Chopra can’t force the Republican-controlled FTC to actually do anything. But his memo made quite a splash. Where in the past weak regulators might have hurried to absolve Facebook with a slap-on-the-wrist penalty, Republicans at the FTC now face the prospect of public humiliation if they carry water for the tech company during its ongoing meltdown.
Chopra is one of the few Democratic nominees to make it through the Trump administration logjam. Last summer, Senate Minority Leader Chuck Schumer (D-N.Y.) recommended Trump fill open Democratic posts at the SEC and the Federal Deposit Insurance Corp. with longtime regulator Allison Lee and FDIC veteran Martin Gruenberg. In November, he recommended Graham Steele, a former staffer to Sen. Sherrod Brown (D-Ohio), for another FDIC post. Previous presidents quickly shepherded such recommendations to the Senate, but Trump has yet to formally nominate any of them. He has, however, found time to move ahead with installing a Republican replacement for outgoing Federal Housing Finance Chairman Mel Watt.
Late last month, 20 progressive organizations signed a letter chastising Senate Democrats for inaction on Democratic appointees. By blocking or delaying Republican nominees, the groups wrote, Democrats could pressure Senate Majority Leader Mitch McConnell (R-Ky.) into a deal in which the idle Democratic candidates are approved alongside Republicans ― as was customary in previous administrations.
Some of those progressive groups are now specifically calling for Democrats to block the Calabria nomination by placing a hold on it until other Democratic nominees are allowed to come to the floor.
“It’s time for Senator Schumer and rank-and-file members of his caucus to step up and make sure that these positions are filled as soon as possible,” said David Segal, executive director of Demand Progress, a net-roots group that focuses on contesting corporate power.
It’s time for Senator Schumer and rank-and-file members of his caucus to step up and make sure that these positions are filled as soon as possible.David Segal, Demand Progress
It’s essentially a continuation of last year’s fight between progressives and Schumer over the confirmation of federal judges. At the time, Schumer came under heavy fire for agreeing to confirm large batches of judges by unanimous consent, without securing any Democratic priorities in exchange ― though Schumer (dubiously) argued that letting Democrats go home and campaign without missing votes would help them in the November election. But while Schumer took all of the heat last year, he was acting on behalf of his caucus. Senate Democrats, including several 2020 presidential candidates, we’re happy to avoid a confrontation.
Privately, some Democratic staffers continue to insist they have no power. McConnell has final say over confirmation votes, they argue, and if he wants to bring up only Republican nominees, he can. Fighting, the thinking goes, will inevitably result in losing.
But one aide to a Democratic senator told HuffPost that Calabria’s nomination will not be confirmed by unanimous consent, suggesting that someone ― the aide did not specify who ― will put a hold on the nomination.

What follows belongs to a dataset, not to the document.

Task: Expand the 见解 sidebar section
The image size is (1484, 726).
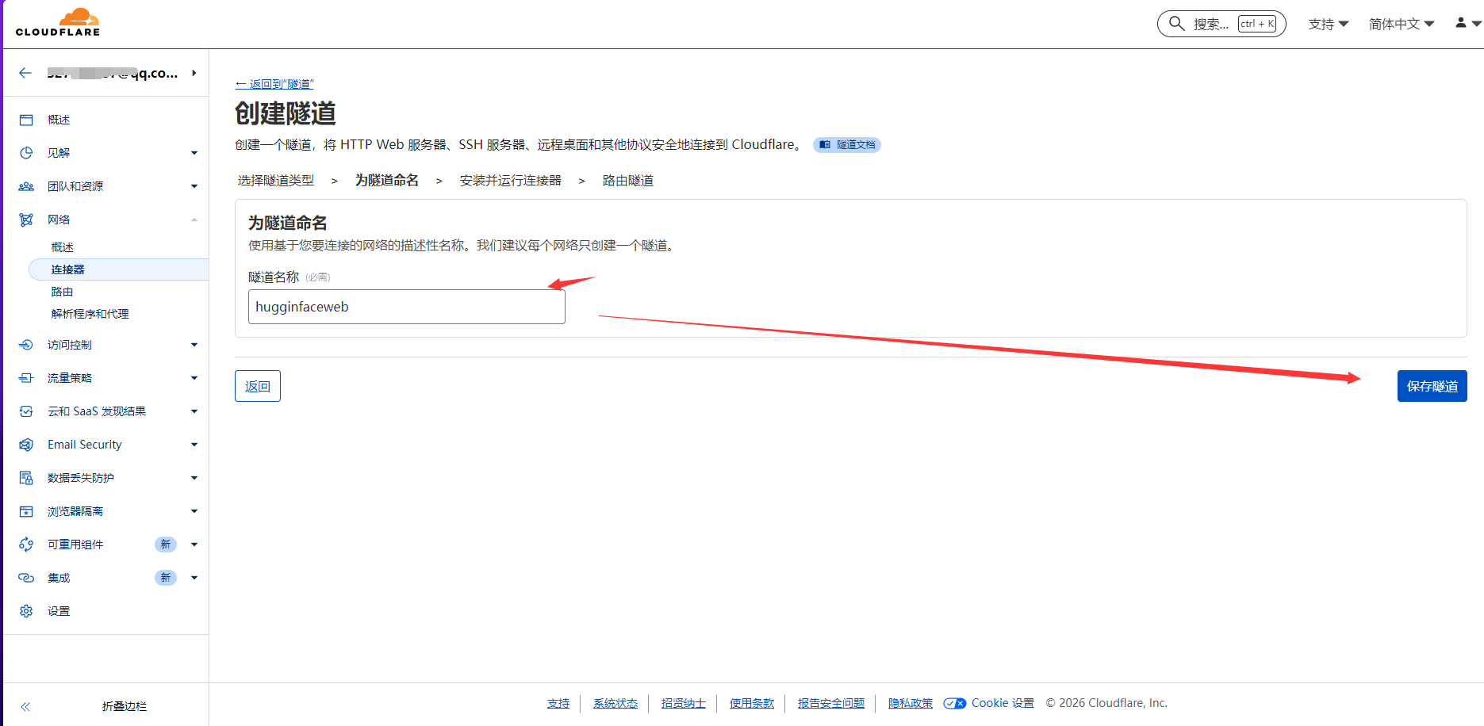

It’s true that Democrats can’t force McConnell or Trump to do anything they don’t want to do. But they can create headaches for them, eating up valuable time on the Senate calendar by demanding that every GOP nomination proceeds to a full floor vote. Approving candidates by unanimous consent is faster and leaves the Republican majority with more time to do what it wants to do. McConnell might very well prefer the calendar time to annoying floor fights and bad press from sabotaging the bipartisan nomination process.